The searches are being carried out under the criminal sections of the Prevention of Money Laundering Act (PMLA) to “gather additional evidence with regard to the trail of funds and they are against those entities who were involved in the National Herald-linked transactions”, they said.
The action is being undertaken in light of fresh evidence obtained by the ED after the latest questioning of various people, in this case, they said.
The raids come after the probe agency questioned Congress president Sonia Gandhi and her MP son Rahul at its headquarters here. While Sonia Gandhi was questioned for more than 11 hours, spread over three rounds, last month, Rahul Gandhi was probed by the ED for five days, at intervals, clocking over 50 hours in June.
Senior Congress politicians like Mallikarjun Kharge and Pawan Bansal were also questioned by the ED in April.

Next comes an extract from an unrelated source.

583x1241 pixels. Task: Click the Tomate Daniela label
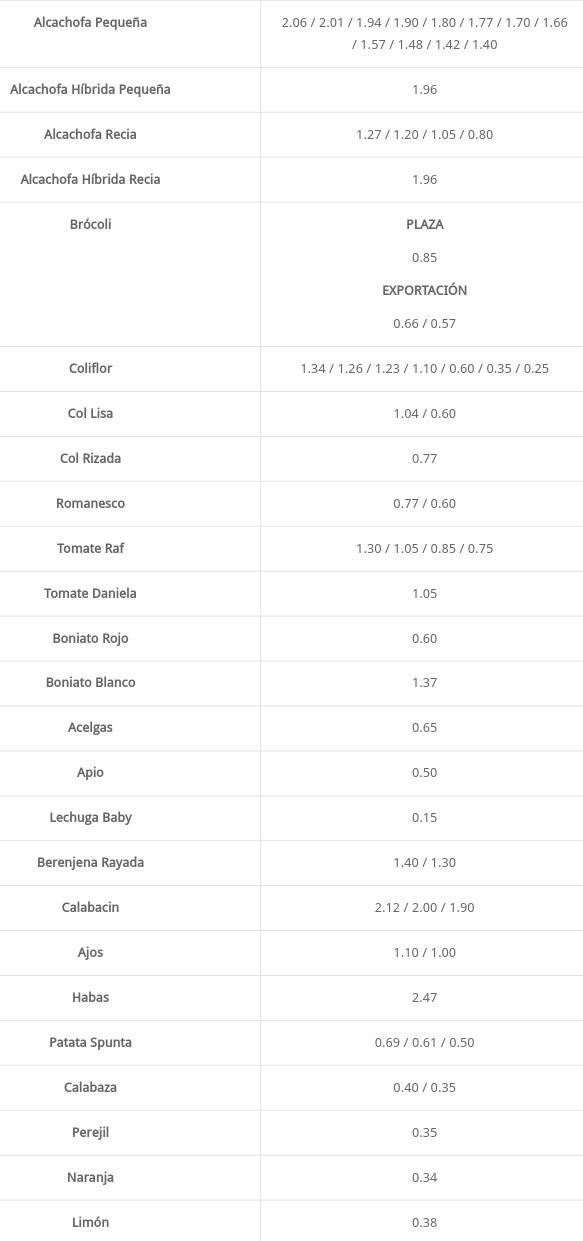[90, 593]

The National Herald is published by the Associated Journals Ltd. (AJL), and its holding company is Young Indian.
Officers of the federal agency searched the office of the National Herald located in the ‘Herald House’ building at Bahadur Shah Zafar Marg near ITO in central Delhi. The office is registered in the name of AJL.
According to officials, the location of a shell (dummy) company in Kolkata involved in the case, has also been covered in the raids.

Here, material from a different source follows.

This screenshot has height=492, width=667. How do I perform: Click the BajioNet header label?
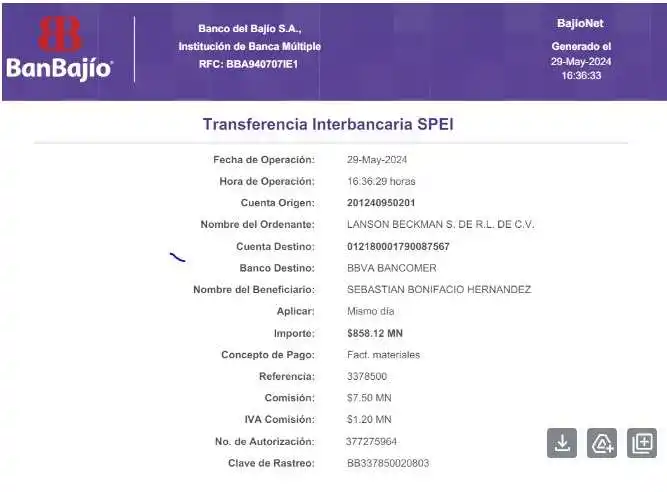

The Congress party had called the ED action against its leaders “political vendetta”, saying there was no money laundering in the case.
The Congress party has said it gave a Rs 90 crore loan to an ailing AJL between 2001-02 and 2010-11 and later, in 2011, the shares of AJL were allotted to Young Indian and this debt was converted into equity and the loan was extinguished in the books of the AJL.
The ED claims these transactions attract anti-money laundering charges as a complex web of transactions and routing of funds were undertaken by the party and its leaders to acquire AJL’s assets worth multiple crores of rupees.
The Gandhis are understood to have told the ED during their separate questioning sessions that no personal assets were made in the Congress-AJL-National Herald deal as Young Indian was a “not-for-profit” company established under section 25 of the Companies Act.
They also told the ED that AJL continues to have possession of all its assets and Young Indian neither “owns nor controls” these properties.
Sonia Gandhi and Rahul Gandhi are among the promoters and majority shareholders in Young Indian. Like her son, the Congress president also has 38 per cent shareholding.
The ED action in the case was initiated after the agency late last year registered a fresh case under the PMLA after a trial court here took cognisance of an Income Tax department probe against Young Indian based on a private criminal complaint by BJP MP Subramanian Swamy in 2013.
Swamy had accused the Gandhis and others of conspiring to cheat and misappropriate funds, with Young Indian paying only Rs 50 lakh to obtain the right to recover Rs 90.25 crore that Associated Journals Limited owed to the Congress.
In February last year, the Delhi High Court issued a notice to the Gandhis seeking their response to Swamy’s plea.
According to the ED, assets worth about Rs 800 crore are “owned” by the AJL and the agency wants to know from the Gandhis how a “not-for-profit company like Young Indian was undertaking commercial activities of renting out its land and building assets”.
The Congress party has said that the Income Tax Department has valued AJL’s properties at worth about Rs 350 crore.